**PROMPT:**
Your answer consists of the lines in the data that contain "folder". Copy each of them.

----

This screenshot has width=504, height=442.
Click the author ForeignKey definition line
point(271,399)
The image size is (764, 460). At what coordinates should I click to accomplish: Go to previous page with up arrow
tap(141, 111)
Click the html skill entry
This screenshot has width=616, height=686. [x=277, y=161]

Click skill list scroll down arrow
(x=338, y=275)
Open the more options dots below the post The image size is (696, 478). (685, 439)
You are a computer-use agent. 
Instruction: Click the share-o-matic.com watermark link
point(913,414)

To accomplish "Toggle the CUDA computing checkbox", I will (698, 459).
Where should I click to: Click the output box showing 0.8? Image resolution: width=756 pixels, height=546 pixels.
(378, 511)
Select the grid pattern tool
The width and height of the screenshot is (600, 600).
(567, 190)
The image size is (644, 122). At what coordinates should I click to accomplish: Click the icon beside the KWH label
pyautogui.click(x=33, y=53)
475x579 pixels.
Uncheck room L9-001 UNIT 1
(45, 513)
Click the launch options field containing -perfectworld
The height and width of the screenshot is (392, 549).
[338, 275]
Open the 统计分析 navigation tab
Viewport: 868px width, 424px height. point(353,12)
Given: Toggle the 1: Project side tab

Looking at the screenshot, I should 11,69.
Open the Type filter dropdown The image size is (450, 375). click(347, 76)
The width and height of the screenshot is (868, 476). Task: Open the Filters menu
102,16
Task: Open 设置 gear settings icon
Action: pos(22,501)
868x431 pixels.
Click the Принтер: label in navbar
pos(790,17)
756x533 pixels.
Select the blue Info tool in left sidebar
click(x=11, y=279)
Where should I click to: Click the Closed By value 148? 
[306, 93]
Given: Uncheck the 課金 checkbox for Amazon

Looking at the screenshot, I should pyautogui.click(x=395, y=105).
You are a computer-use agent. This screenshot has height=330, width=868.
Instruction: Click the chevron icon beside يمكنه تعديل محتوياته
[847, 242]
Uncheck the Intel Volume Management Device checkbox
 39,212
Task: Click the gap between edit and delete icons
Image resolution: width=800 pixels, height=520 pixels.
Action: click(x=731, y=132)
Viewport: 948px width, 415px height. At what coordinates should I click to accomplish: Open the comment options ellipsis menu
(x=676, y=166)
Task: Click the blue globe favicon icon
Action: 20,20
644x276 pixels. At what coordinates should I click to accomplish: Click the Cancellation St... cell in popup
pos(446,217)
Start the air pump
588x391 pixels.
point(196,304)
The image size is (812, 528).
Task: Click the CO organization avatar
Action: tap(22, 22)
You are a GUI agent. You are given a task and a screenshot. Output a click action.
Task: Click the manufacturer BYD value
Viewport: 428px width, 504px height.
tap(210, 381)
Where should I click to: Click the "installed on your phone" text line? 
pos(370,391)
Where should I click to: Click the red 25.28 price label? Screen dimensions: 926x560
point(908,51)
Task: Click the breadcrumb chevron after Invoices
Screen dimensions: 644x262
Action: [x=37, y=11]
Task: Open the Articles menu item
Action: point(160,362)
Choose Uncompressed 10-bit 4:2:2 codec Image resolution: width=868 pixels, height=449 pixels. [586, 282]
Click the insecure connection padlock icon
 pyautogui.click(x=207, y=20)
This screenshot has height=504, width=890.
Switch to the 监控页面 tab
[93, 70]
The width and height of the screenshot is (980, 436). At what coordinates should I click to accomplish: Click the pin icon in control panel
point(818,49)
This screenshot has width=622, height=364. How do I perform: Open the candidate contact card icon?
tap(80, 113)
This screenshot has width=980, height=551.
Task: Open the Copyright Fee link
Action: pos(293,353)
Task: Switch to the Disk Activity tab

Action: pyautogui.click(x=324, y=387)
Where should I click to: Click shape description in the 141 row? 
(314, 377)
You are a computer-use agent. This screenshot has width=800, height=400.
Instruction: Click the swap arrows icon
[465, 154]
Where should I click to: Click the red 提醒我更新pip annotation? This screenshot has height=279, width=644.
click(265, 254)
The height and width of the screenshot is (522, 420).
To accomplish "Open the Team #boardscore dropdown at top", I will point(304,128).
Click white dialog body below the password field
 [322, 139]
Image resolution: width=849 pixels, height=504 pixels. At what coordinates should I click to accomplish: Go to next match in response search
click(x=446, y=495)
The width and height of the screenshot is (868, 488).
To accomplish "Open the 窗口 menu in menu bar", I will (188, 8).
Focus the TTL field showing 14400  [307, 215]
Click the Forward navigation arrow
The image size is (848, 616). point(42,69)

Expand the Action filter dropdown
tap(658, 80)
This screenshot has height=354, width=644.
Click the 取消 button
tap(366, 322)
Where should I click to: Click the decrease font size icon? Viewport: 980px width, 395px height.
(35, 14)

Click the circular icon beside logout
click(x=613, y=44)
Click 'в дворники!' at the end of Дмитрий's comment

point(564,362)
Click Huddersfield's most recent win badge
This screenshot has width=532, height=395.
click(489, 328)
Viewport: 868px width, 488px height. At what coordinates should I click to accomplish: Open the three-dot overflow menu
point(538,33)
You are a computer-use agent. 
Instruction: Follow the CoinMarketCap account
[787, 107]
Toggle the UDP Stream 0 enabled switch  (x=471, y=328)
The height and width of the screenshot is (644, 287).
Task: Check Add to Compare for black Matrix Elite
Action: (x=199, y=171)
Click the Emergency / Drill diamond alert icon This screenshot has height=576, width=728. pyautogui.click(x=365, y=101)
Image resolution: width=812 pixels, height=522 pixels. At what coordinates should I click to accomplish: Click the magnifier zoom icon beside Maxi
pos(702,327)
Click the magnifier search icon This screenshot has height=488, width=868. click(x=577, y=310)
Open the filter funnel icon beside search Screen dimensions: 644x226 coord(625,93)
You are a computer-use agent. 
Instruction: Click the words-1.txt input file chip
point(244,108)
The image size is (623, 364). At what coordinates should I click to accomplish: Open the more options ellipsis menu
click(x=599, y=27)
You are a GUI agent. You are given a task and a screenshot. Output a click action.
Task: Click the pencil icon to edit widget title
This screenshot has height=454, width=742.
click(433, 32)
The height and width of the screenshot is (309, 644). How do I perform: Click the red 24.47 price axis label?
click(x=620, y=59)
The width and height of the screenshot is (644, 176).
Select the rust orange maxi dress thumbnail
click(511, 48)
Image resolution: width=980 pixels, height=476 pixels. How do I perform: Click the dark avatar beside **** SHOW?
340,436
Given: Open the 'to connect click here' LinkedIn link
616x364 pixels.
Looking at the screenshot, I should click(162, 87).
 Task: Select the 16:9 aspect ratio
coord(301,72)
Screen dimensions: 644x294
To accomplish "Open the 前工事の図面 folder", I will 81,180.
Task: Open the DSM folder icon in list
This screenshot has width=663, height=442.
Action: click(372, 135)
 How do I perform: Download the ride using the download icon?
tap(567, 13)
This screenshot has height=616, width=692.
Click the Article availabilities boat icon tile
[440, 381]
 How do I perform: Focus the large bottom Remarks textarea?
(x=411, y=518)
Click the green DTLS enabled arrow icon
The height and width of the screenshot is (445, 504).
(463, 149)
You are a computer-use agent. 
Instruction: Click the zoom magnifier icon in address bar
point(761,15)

----

**ANSWER TO THE EXERCISE:**
To accomplish "Open the 前工事の図面 folder", I will 81,180.
Task: Open the DSM folder icon in list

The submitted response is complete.